Firefox Offers a Taste of Tab Candy

Are you one of those hyper-multitaskers (aka insane weirdos) who keeps a bazillion browser tabs open at once?

Here’s something for you, and for the tab-curious: Tab Candy, a new experimental feature in Firefox that groups tabs into topical clusters to improve your workflow.

Firefox creative lead Aza Raskin offers this synopsis:

With one keystroke Tab Candy shows an overview of all tabs to allow you to quickly locate and switch between them. Tab Candy also lets you group tabs to organize your work flow. You can create a group for your vacation, work, recipes, games and social sites, however it makes sense to you to group tabs. When you switch to a grouped tab only the relevant tabs are shown in the tab bar, which helps you focus on what you want.

Here’s a video of Tab Candy in action.

• WRITTEN TASK A
Reproduce word for word everything in the Tab Candy article from "Are you one" down to "Candy in action.".
• WRITTEN TASK B
Recast everything in the records from the line containing "Where should I click to: Switch to the 背景" down to the line containing "tap(1548, 95)" as a Markdown table with columns No. and Line, leaving out blank lines.

• INFORMATION SHOWN
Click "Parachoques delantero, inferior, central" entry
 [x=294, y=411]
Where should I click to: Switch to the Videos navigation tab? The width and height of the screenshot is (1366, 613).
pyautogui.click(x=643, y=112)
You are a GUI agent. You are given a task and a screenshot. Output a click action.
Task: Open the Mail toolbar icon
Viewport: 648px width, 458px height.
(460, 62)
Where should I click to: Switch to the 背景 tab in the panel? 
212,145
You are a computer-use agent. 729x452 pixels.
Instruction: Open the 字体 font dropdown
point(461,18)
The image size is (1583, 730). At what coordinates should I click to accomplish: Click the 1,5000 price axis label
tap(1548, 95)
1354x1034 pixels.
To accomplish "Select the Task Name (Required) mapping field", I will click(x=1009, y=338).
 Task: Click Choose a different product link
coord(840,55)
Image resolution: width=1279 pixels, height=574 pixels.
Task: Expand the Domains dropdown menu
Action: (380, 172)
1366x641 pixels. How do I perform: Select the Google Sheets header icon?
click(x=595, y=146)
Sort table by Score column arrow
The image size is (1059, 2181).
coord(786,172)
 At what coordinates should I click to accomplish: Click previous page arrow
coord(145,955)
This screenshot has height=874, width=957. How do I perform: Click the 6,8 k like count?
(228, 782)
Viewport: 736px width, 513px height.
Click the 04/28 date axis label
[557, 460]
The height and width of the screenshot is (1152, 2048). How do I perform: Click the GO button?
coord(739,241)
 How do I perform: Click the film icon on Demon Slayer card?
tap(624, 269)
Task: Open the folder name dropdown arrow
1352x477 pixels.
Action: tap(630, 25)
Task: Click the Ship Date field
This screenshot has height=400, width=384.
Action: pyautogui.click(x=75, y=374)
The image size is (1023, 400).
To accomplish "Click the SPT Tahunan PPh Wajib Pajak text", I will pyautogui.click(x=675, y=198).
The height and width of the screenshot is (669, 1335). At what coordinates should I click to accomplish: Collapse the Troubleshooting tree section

• CORRECT RESULT A
Are you one of those hyper-multitaskers (aka insane weirdos) who keeps a bazillion browser tabs open at once?

Here’s something for you, and for the tab-curious: Tab Candy, a new experimental feature in Firefox that groups tabs into topical clusters to improve your workflow.

Firefox creative lead Aza Raskin offers this synopsis:

With one keystroke Tab Candy shows an overview of all tabs to allow you to quickly locate and switch between them. Tab Candy also lets you group tabs to organize your work flow. You can create a group for your vacation, work, recipes, games and social sites, however it makes sense to you to group tabs. When you switch to a grouped tab only the relevant tabs are shown in the tab bar, which helps you focus on what you want.

Here’s a video of Tab Candy in action.

• CORRECT RESULT B
| No. | Line |
|---|---|
| 1 | Where should I click to: Switch to the 背景 tab in the panel?  |
| 2 | 212,145 |
| 3 | You are a computer-use agent. 729x452 pixels. |
| 4 | Instruction: Open the 字体 font dropdown |
| 5 | point(461,18) |
| 6 | The image size is (1583, 730). At what coordinates should I click to accomplish: Click the 1,5000 price axis label |
| 7 | tap(1548, 95) |